I’m Professor of Political Science at Indiana University – Bloomington, and Visiting Professor at Zayed University in Abu Dhabi for the 2018-9 AY. My research is primarily in American politics, particularly legislative institutions, although my recent work is increasingly comparative and policy-oriented.
I am currently involved in two distinct streams of research. The first is an extension of research on the politics of US-Russia space cooperation conducted while I was a Fulbright Senior Scholar in Russia and the special issue of Social Science Quarterly that I guest-edited. The focus of this new work is on “selling science,” or how scientific agencies such as NASA persuade elected officials and the public to fund basic research, given that returns on this investment will take years or decades to materialize—if they ever do. Our (Donald Gerhart, Sean Nicholson-Crotty, and myself) NSF-funded research aims at understanding how agencies evaluate research proposals or work in progress, with the goal of improving measures of scientific innovation that can be applied to real-world research. The analysis combines game theory and empirical analysis of data on research conducted onboard the International Space Station.
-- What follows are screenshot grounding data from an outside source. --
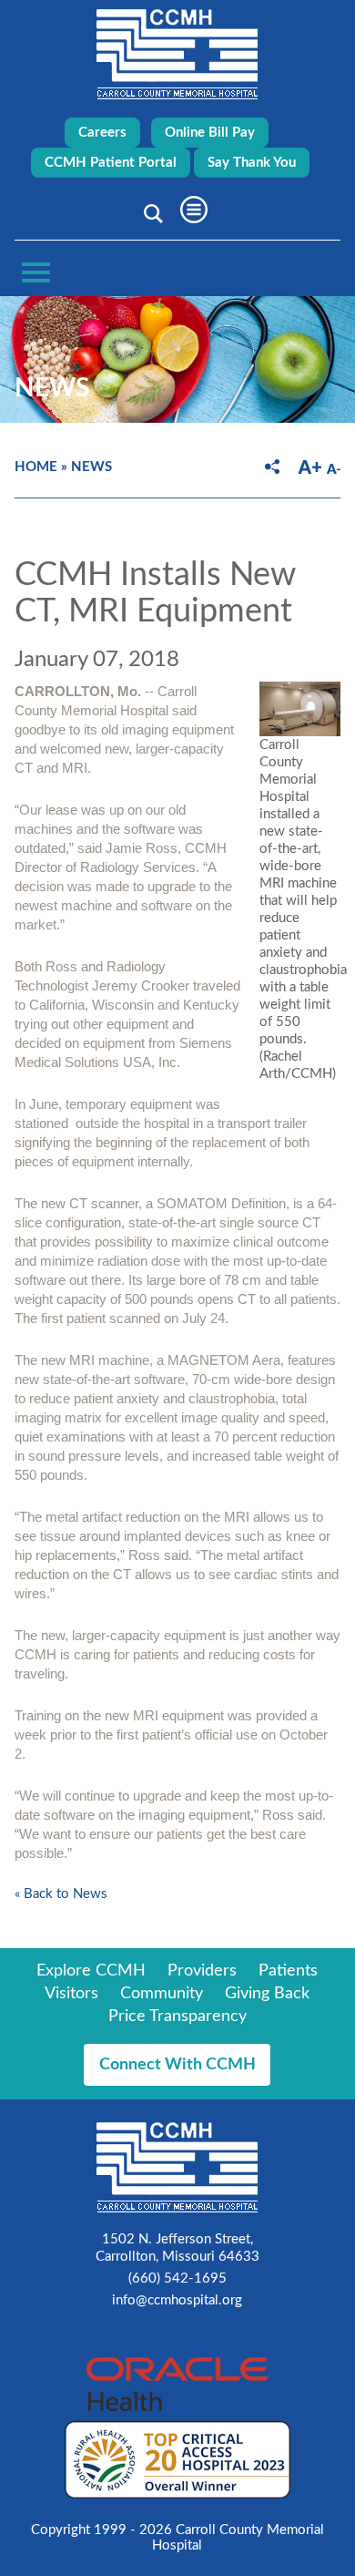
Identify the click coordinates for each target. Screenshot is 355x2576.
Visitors (71, 1994)
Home (36, 467)
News (91, 467)
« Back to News (61, 1894)
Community (161, 1994)
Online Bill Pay (210, 132)
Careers (102, 132)
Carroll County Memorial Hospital (177, 54)
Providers (202, 1971)
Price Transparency (177, 2016)
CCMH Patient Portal (111, 162)
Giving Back (267, 1994)
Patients (288, 1971)
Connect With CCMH (177, 2065)
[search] (150, 213)
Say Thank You (252, 162)
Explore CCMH (91, 1971)
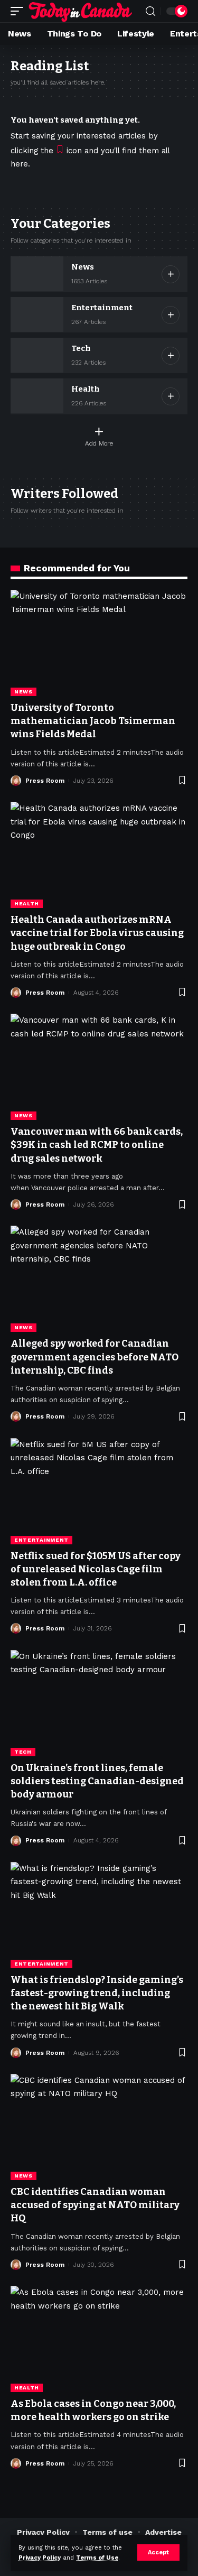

This work is a stepping-off point to a second solo project that focuses on congressional management of scientific research, and attempts by agencies and scientists to prevent basic research programs from being cast as political benefits to benefit members’ constituents. My working hypothesis is that selling science requires agencies to credibly signal that they can distinguish good science from bad, and that their choices reflect these determinations. Thus, in contrast to the conventional wisdom about pork-barrel politics, where there is little to deter political allocations, funding for basic research is an example of a situation where context can deter the impulse to benefit constituents.
A third science project, working with a team of ZU researchers, is aimed at undertaking a multi-year research and training project to study government policies aimed at expanding knowledge economies. This initiative will address three fundamental questions: (a) how is innovation defined and measured throughout the world, (b) how do these definitions shape the choice of policies to encourage innovation, and (c) what combination of definition and policy instruments are the best fit to the unique circumstances in the UAE, both now and in the future?
My second research program extends my work on the US Congress to understand legislative decision-making in other contexts. This work focuses on linking party systems, majority rule, and policy outcomes with an analytic tool known as the uncovered set. This project has yielded multiple publications and NSF grants. Most recently, I am coauthor with Regina Smyth and Kwon Nok Chan on a forthcoming Journal of Politics paper uses the case of the Hong Kong Legislative Council to analyze how an electoral authoritarian regime uses legislative rules to maintain control over policy outcomes while preserving (relatively) free and fair elections. Working with a larger team of coauthors (Christopher Kam, Itai Sened, and Regina Smyth), we are developing additional applications of the uncovered set technology to measure the policy relevance of legislative parties, thereby contributing to theories of government formation, the policy implications of electoral and party systems, and regime stability.
Finally, working with a former IU undergraduate, Edan Gomez, and a visiting professor at IU, Vanessa Cruz-Nichols, I am completing an analysis of the federal U-Visa program. This program enables local police to provide a path to legal status for undocumented crime victims who "has been helpful, is being helpful, or is likely to be helpful" in efforts to prosecute the perpetrators of such crimes. Using five years of data on u-visa certifications and a multivariate regression, we show that the use of this policy by police forces varies with the political character of their home county, including the vote for the 2016 GOP presidential candidate and the so-called immigrant threat, or the percentage of a county's population who are undocumented. We also use this data to explain variation in local compliance with Trump-era immigration directives.
I have taught a wide range of classes in American politics, from my department’s 450-student Intro to American Politics lecture course to a recent graduate seminar on American Institutions that integrated studies from political development with rational choice institutionalism. In between, I have offered classes on legislative politics (undergrad Congress, graduate legislative process with considerable comparative content), as well as political parties and the presidency at the undergraduate level. I’ve also taught the graduate American Politics field seminar. Over the next few years, I expect that I will offer a new undergraduate class on the politics of science and innovation. Finally, as visiting faculty at Zayed University in Abu Dhabi this year, I'm teaching courses on American politics, Introduction to Political Science, and an advanced research paper seminar.